A collector might also request specific events and trace spans, or all of them.

Note that there is no hard requirement on the monitored system to push at the specified interval. It might push less often if it's running low on CPU allocation, or perform an unscheduled push during shutdown.

Sample Compression

An unexpected benefit of pushing metrics in a reliable connection-oriented protocol is the opportunity for cheap data compression. Metric names, unchanged sample values, and timestamps are easy wins to reduce bandwidth requirements in your metric collection.

Metric Names

When the monitored system pushes a metric sample, it can allocate a connection-unique ID to that metric name. For later pushes, the name doesn't need to be re-transmitted. This is an especially good fit for protocol buffers, because each message field is identified by an ID. Therefore, a sample push can be encoded in the protobuf wire format as a sequence of (metric_id, metric_value) tuples, where the metric_value is of the protobuf type corresponding to the metric type.

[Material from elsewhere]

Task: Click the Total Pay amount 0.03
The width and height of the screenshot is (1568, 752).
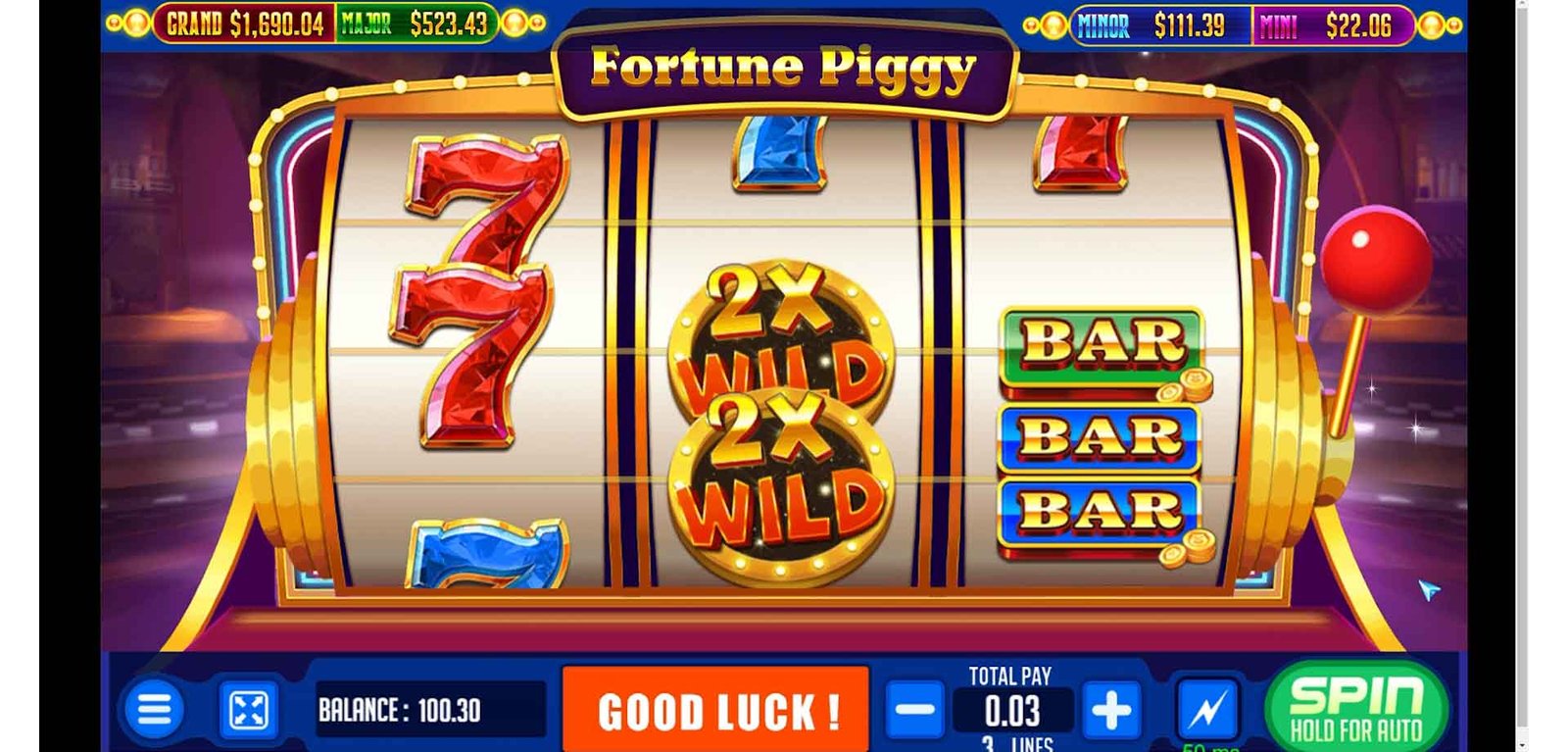Action: (x=1012, y=711)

A brief example, showing the original metric definition on the left, and the logical protobuf encoding on the right:

metric {
  name: "/proc/thread_count"
  type: INT64
  per_connection_metric_id: 1
}

metric {
  name: "/proc/working_directory"
  type: TEXT
  per_connection_metric_id: 2
}

message {
  int64 proc_thread_count = 1;
  string proc_working_directory = 2;
}

Unchanged Samples

Metric values often change less frequently than their collection interval. Instead of resending the same value over and over, the protocol can have a repeated int64 unchanged_metric_id field. Any metric IDs in this list will be treated as if they were sent using the last value seen in the current connection.

Timestamps

If timestamps are a metric type encoded into the protocol instead of just using integers, then they can be compressed using a timestamp base. For example, instead of sending int64 timestamp for each sample, send int64 timestamp_base in the announcement message and int32 timestamp_offset in the samples. Then reconstruct the original values in the collector as timestamp_base + timestamp_offset.

This technique works regardless of whether you use a fixed-length integer field, or a protobuf-style varint. Fixed-length fields will save 50% of each timestamp per sample, varint savings will vary depending on how small the offsets are. Note that for protobuf, chosing a timestamp base in the future and using negative offsets may result in more compact output due to ZigZag encoding.

The base time must be updated to a larger value if the offset would overflow a signed 32-bit integer. The resolution of your timestamps will affect how often the base time must be updated:

Maximum Offset	Seconds	Minutes	Hours	Days
2^31 nanoseconds	2.15	-	-	-
2^31 microseconds	2147.48	35.79	-	-
2^31 milliseconds	-	-	596.52	24.86

Or maybe "opt_foo" and "opt_bar". "OptFoo" is right out.
Distributions are sometimes called "histograms", for example by DataDog and Prometheus, but this is technically incorrect – a histogram is a visualization of a distribution.
This may seem like an odd metric value, but it can be useful when diagnosing routing-related network issues.
If you ever feel the urge to write your own turing-complete configuration language, take a deep breath and step back for a bit. Go for a walk around the block. Look at some trees.
Be careful about depending on spans as counters. Many tracing systems record only a subset of the traces they receive, or discard spans with durations outside of their recall window. You may find the implied metrics to be missing data from times when they are most interesting.
UDP could be a reasonable transport for metrics if you used it as the foundation for a reliable connection-oriented protocol (ala QUIC), but statsd does not do this. There is no mechanism to resend lost updates, ignore duplicates, or ensure correct sequencing of gauge values. Embedding the metric name in each packet is enormously wasteful of bandwidth. statsd collection is difficult to load balance across threads, and and very difficult to balance across collectors running on separate machines.